There was a silence. At last Thea said hesitantly, “You could do it, too. You could join us.”
“Oh, Thea. When will you learn? I don’t have the talent for art.”
“You could. There are people in the colony who never made a thing before coming here.”
“So that’s what the Dirigo offer? Instant talent?”
“Vision. Creativity. A feel for the elements. If that’s talent.”
“What a deal,” Galena said, stirring a pebble at her feet. “You’d have to be crazy to turn it down.” She glanced sidelong at Thea. “But what’s the catch?”
“There are only catches in a human context. Catches belong to the outside world.”
“The human world, you mean. Catches are part of being human.”
“All right,” Thea said. “The catch is, I have to hurt you, by leaving you behind.”
They stood looking at each other then—communicating, Galena thought, for the first time, though not a word was said. I need to say it aloud , Galena thought. I have to admit how badly I need her.
As the light shifted with the setting sun, it caught Thea’s eyes, and the retinas reflected through, opaque as mirrors, beautiful as gemstones. A chill
went down Galena’s spine. She grasped Thea’s hand. It felt cold.
“Have you already gone into the lake?” she asked.
Thea nodded. “Three weeks ago.”
“Can you still back out?”
“I don’t want to.”
She was the same, but unknowable. Unchanged, yet wholly different. “What did I do to make you want this?” Galena said.
“It has nothing to do with you.”
It couldn’t be true, Galena thought. Somehow, this was her fault.

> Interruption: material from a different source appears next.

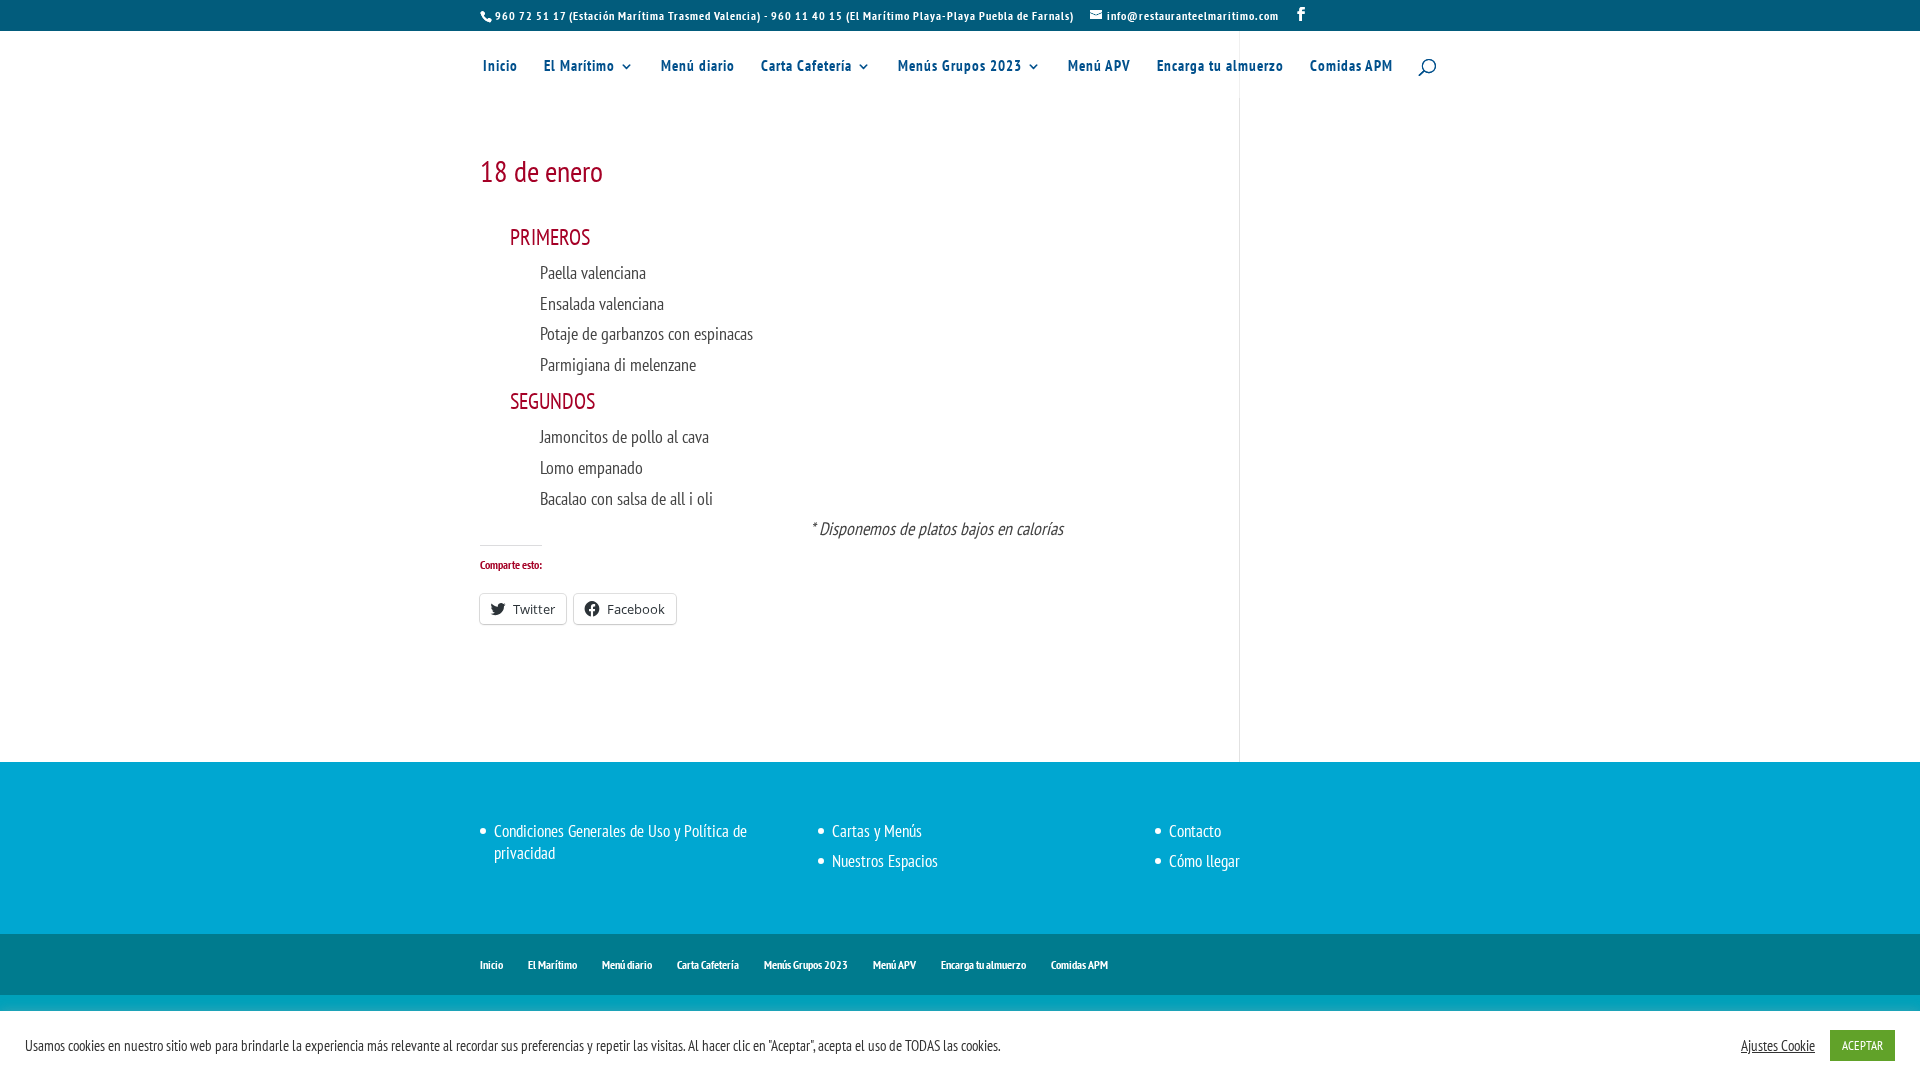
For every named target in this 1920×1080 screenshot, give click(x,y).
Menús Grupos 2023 (960, 67)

“Look!” Thea said, pointing out over the lake. “They’ve come.”
The sun had set, and darkness leaped up from the ground. But the sky was still light, and the lake, reflecting it, glowed azure in the twilight. Above it, a constellation of sparks danced, firefly lights cavorting. Around them the air shimmered as with heat waves. Galena glimpsed something like a shred of iridescent gauze, gone as soon as she focused on it.
“What are they doing here?” Galena whispered. “What do they want?”

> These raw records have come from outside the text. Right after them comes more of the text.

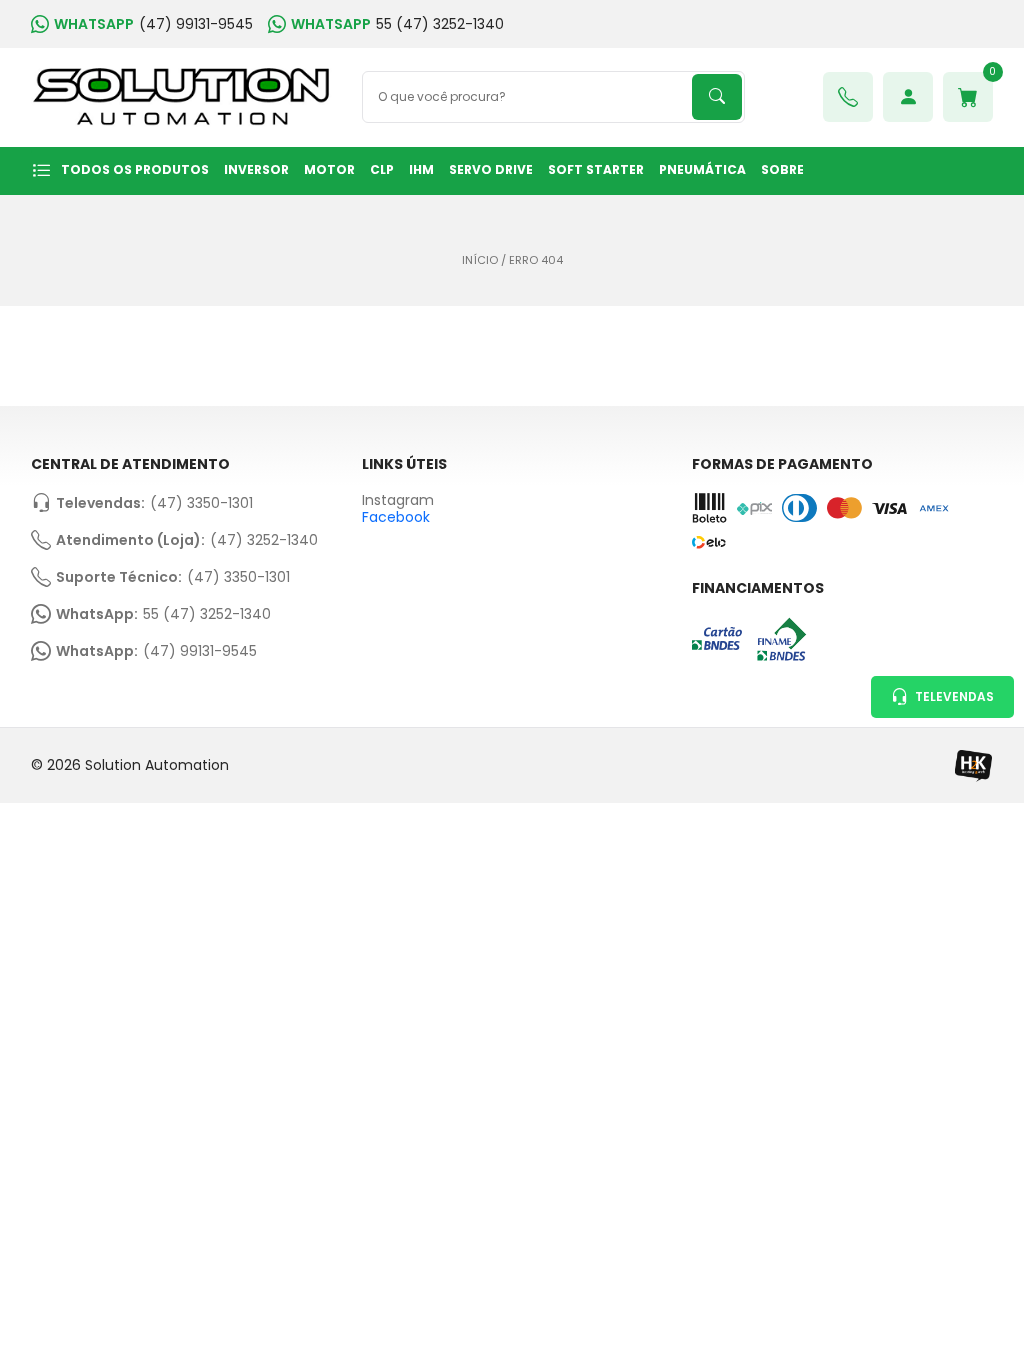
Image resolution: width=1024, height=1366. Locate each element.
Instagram (398, 500)
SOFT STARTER (596, 169)
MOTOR (329, 169)
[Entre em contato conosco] (848, 97)
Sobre (782, 169)
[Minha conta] (908, 97)
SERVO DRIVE (491, 169)
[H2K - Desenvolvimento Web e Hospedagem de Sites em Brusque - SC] (973, 765)
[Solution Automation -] (181, 97)
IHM (421, 169)
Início (480, 260)
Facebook (396, 517)
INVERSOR (256, 169)
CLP (382, 169)
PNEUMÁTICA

“The art,” Thea said. “It’s all they want. To make beautiful things. They can’t do it themselves; they need our hands, our ingenuity.”
She was gazing at them entranced. I am losing her , Galena thought.

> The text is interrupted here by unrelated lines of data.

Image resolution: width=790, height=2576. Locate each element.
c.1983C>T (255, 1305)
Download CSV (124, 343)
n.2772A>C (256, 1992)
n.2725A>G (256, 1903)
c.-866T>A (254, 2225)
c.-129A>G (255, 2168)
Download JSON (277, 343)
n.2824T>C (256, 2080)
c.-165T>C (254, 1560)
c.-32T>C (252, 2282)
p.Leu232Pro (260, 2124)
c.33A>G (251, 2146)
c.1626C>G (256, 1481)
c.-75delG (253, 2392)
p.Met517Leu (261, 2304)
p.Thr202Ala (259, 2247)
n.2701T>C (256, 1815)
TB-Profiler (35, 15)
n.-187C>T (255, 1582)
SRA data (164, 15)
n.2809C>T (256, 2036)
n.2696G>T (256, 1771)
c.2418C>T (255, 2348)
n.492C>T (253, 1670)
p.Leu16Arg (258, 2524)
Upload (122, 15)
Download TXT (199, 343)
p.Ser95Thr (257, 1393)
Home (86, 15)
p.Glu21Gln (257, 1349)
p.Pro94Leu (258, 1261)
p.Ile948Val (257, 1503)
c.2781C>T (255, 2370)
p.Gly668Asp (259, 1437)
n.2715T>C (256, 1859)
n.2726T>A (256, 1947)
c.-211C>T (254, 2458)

The valley was growing dark; now faint streaks of colored light flashed and disappeared above the lake, like an aurora, or a reflection from a light that wasn’t there.
Galena took Thea’s hand firmly in hers. “Come on,” she said, “I’ll drive you home.”
Following the headlights down the steep road, Galena remembered how, in the days when Thea had still gone down to her old studio to work, Galena had picked her up after work, to drive home. Sometimes she would climb the steps and hear the artists who shared the space laughing together uproariously, like teenagers. When she entered the room, the laughter would cut off self-consciously. Even if she told them to go on talking, the atmosphere would turn stiff and formal, as if Teacher were watching. It had made Galena hate to go there after a while, just to feel out of place, unwanted.